Kande Hiun Chuli, also known as Kande Hiunchuli or Kā̃de Hiū Chuli̇̄, is a mountain in Nepal.

==Description==
Kande Hiun Chuli is a 6627 m glaciated summit on the western boundary of Shey Phoksundo National Park in the Himalayas. It is set in the Karnali Province at the triple boundary point shared by the Mugu, Dolpa, and Jumla districts. Kande Hiun Chuli represents the highest point of the Mugu and Jumla districts. This peak should not be confused with Hiunchuli of the Annapurna massif.

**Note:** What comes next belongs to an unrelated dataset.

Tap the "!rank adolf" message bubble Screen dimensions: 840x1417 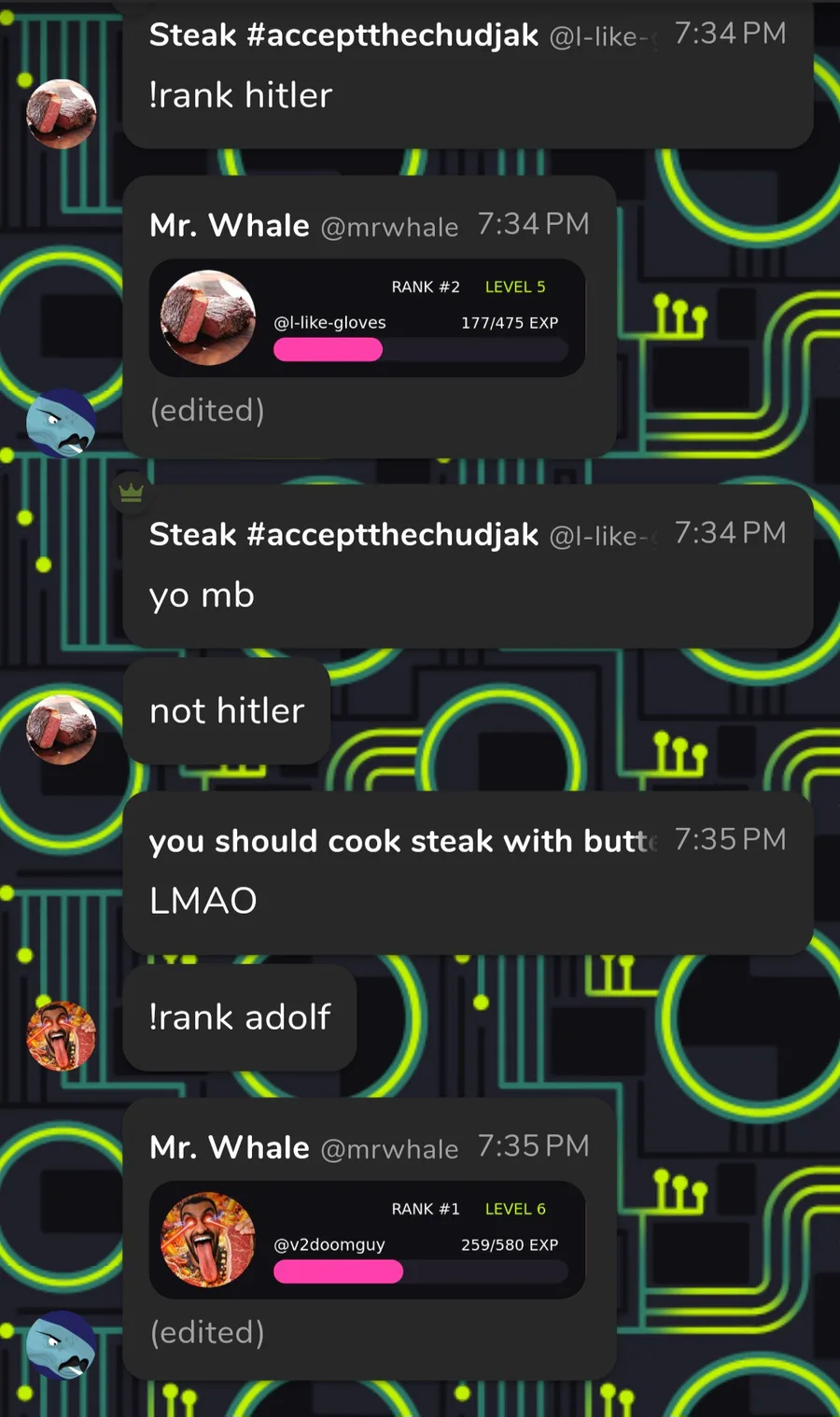pyautogui.click(x=240, y=1017)
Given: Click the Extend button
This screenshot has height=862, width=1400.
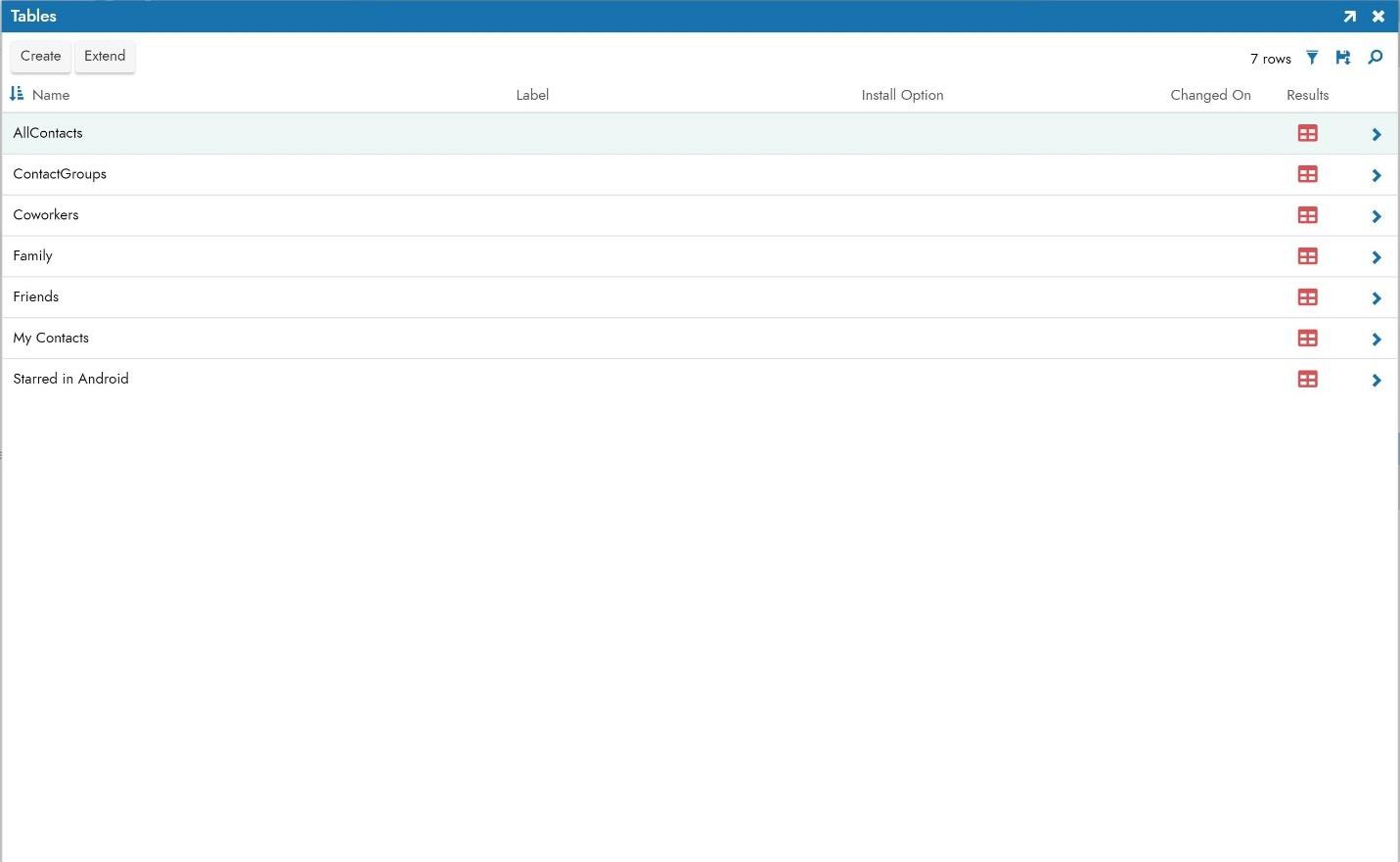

Precipitation runoff from the mountain's southeast slope drains to the Bheri River, the west slope to Tila River, and the north slope to Namlan River, all three of which are tributaries of the Karnali River. Topographic relief is significant as the summit rises 1,420 m in 1 km along the north slope.

==Climbing history ==
The first ascent of the summit was made on October 18, 1972, by Toyokazu Hirota and Shigeru Kuwahata via the southwest ridge. Another source claims the mountain was climbed on September 13, 1963, by Norio Hoshino and a Sherpa, however the government of Nepal recognizes the 1972 ascent as the first.

==Climate==
Based on the Köppen climate classification, Kande Hiun Chuli is located in a tundra climate zone with cold, snowy winters, and cool summers. Weather systems are forced upwards by the Himalaya mountains (orographic lift), causing heavy precipitation in the form of rainfall and snowfall. This climate supports glaciers on the peak's north, southeast, and west slopes. Mid-June through early-August is the monsoon season. The months of April, May, September, October, and November offer the most favorable weather for viewing or climbing this peak.